Sherri laughed and shook her head. "He's something else."
Luke's smile faded and he stared reflectively into the dying flames of the fire. "If I had it in my power, I'd do whatever it took to make him capable of flying."
There was a quiet desperation in his voice, a futile need to grant Danny what he wished for most. "I know," Sherri replied softly.
Without thinking, she reached out and touched the back of his hand. Immediately, his hand turned over and warmly clasped hers.
For a long moment, they didn't speak. They sat silently, hands entwined, wordlessly communicating their mutual love for the little boy sleeping inside the motor home. Around them the night spoke in soft whispers, the hushed sound of a light breeze wafting through the trees, the fire crackling as it gasped its final light, the hum of the generator that was providing heat to the R.V.
"I'm glad he has some good memories from our marriage," Luke finally said. "I worried about that for a long time."
Sherri nodded. "That's because we knew when to say goodbye." She was all too conscious of the warmth of his hand surrounding hers. She had always loved his hands, had always felt safe when his had entwined with hers. It was strange, even after all the time that had passed, it still made her feel that way. It had frightened her just a little, how good Luke's hand felt surrounding hers. She gave it a final squeeze, then withdrew hers from his grasp. "We got out before the real fighting and recriminations and ugly scenes began," Sherri observed softly.
"Yeah, I guess that makes us two of the smart ones."
Sherri nodded, and Luke stood up. "Well, I think I'll hit th
e hay." He hesitated a moment as she remained where she was. "You coming?"
"In a minute."
He paused another moment. "Good night, Sherri."
"Night, Luke." She watched as he disappeared into the R.V. She tilted her head back and looked at the stars overhead. She could still smell the evocative scent of him. Her hand still tingled with the warmth of his. She suddenly wondered, had they really been so smart? Or had they merely been quitters?
Chapter Four
They arrived at the Indian village the next day just after three o'clock. "We'll need to leave here by five so we can make it to the next campsite by dark," Sherri said as they got out of the motor home. She looked toward the village in disappointment. "Although that shouldn't be a problem. It doesn't look like there's much here." It was obviously a commercial venture, a tourist trap to lure travelers the twelve miles off the highway. "It looks pretty deserted."
"We aren't here in the height of the tourist season," Luke reminded her. "At least there's a couple of teepees," he observed.

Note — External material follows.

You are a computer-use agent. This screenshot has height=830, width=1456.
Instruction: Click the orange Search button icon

There were three teepees, to be exact. The bulk of the "village" was a large, low building that looked as though it sold souvenirs.

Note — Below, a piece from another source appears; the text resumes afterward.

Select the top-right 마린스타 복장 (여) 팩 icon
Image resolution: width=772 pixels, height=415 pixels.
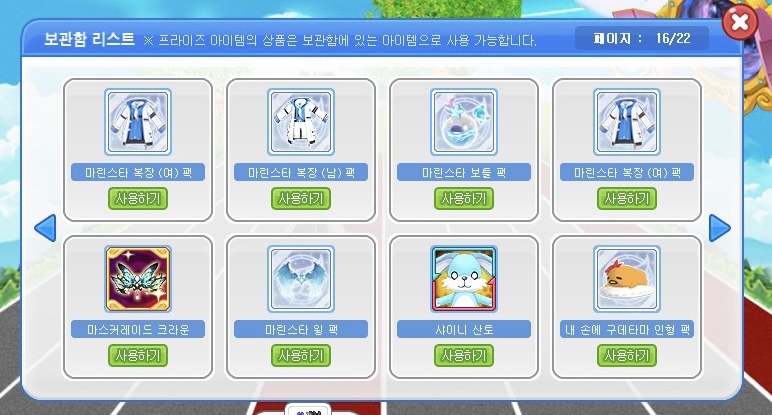pos(627,122)
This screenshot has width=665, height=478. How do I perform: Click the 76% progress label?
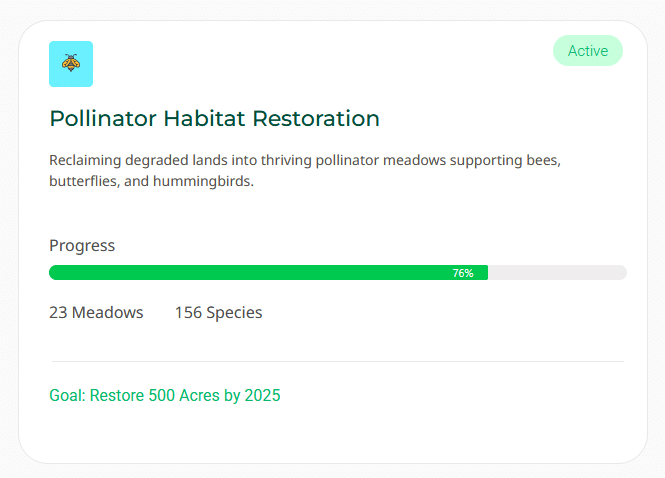coord(463,273)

Still, Danny didn't seem to mind. He danced in front of the two adults, hurrying them along the dusty terrain. "You think there's some real Indians here? Maybe we'll see a bow and arrow. I can't wait to see a real teepee!" His excited chatter filled the air.
They entered the large building and discovered that half of it was a souvenir shop, the other half was an Indian museum. Luke paid their admittance and they entered through the turnstile and into the museum area.

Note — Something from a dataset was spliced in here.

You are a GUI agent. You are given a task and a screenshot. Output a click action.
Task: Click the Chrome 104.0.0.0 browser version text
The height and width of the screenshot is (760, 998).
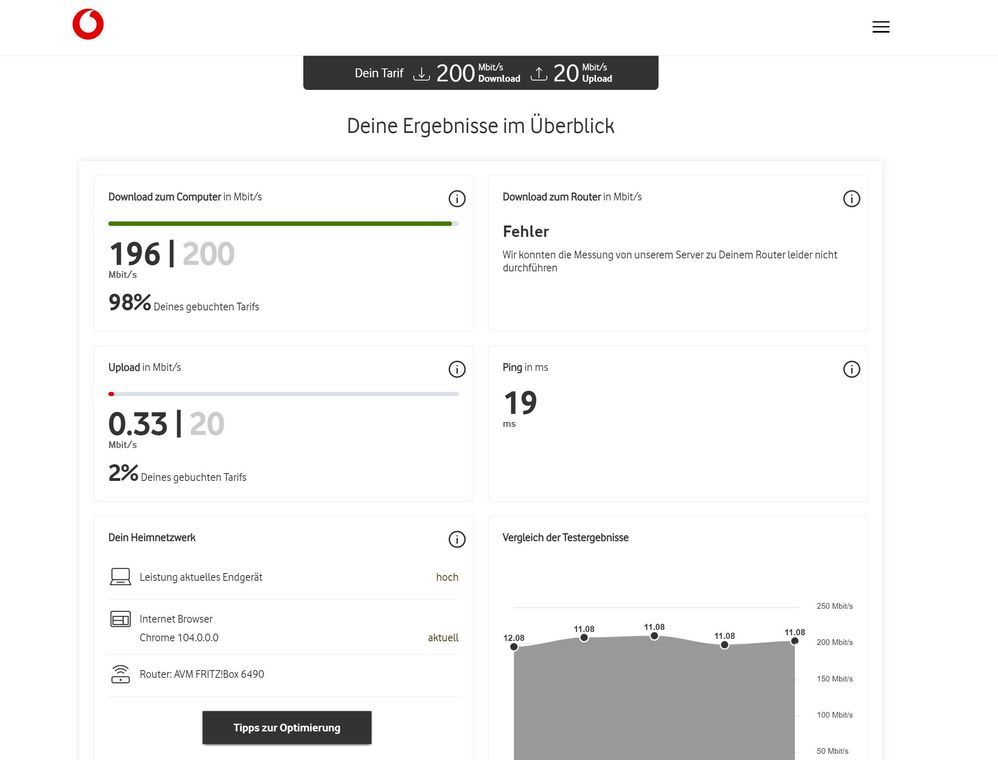(179, 637)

"Wow, these are awesome," Danny exclaimed as he peered into a glass case that displayed a dozen arrowheads and several wooden bows.
"These are Cherokee artifacts," Luke explained to his son. "The Cherokee were one of the Five Civilized tribes." He grinned sheepishly at Sherri. "I saw a special on television not long ago."
As he explained to Danny about the Five Civilized tribes and the Trail of Tears, Sherri watched him, suddenly remembering his love of learning. His knowledge on a diverse range of topics had always astonished her. He had no formal education beyond high school, yet had never stopped wanting to learn. He read a lot, and had always loved documentaries on television.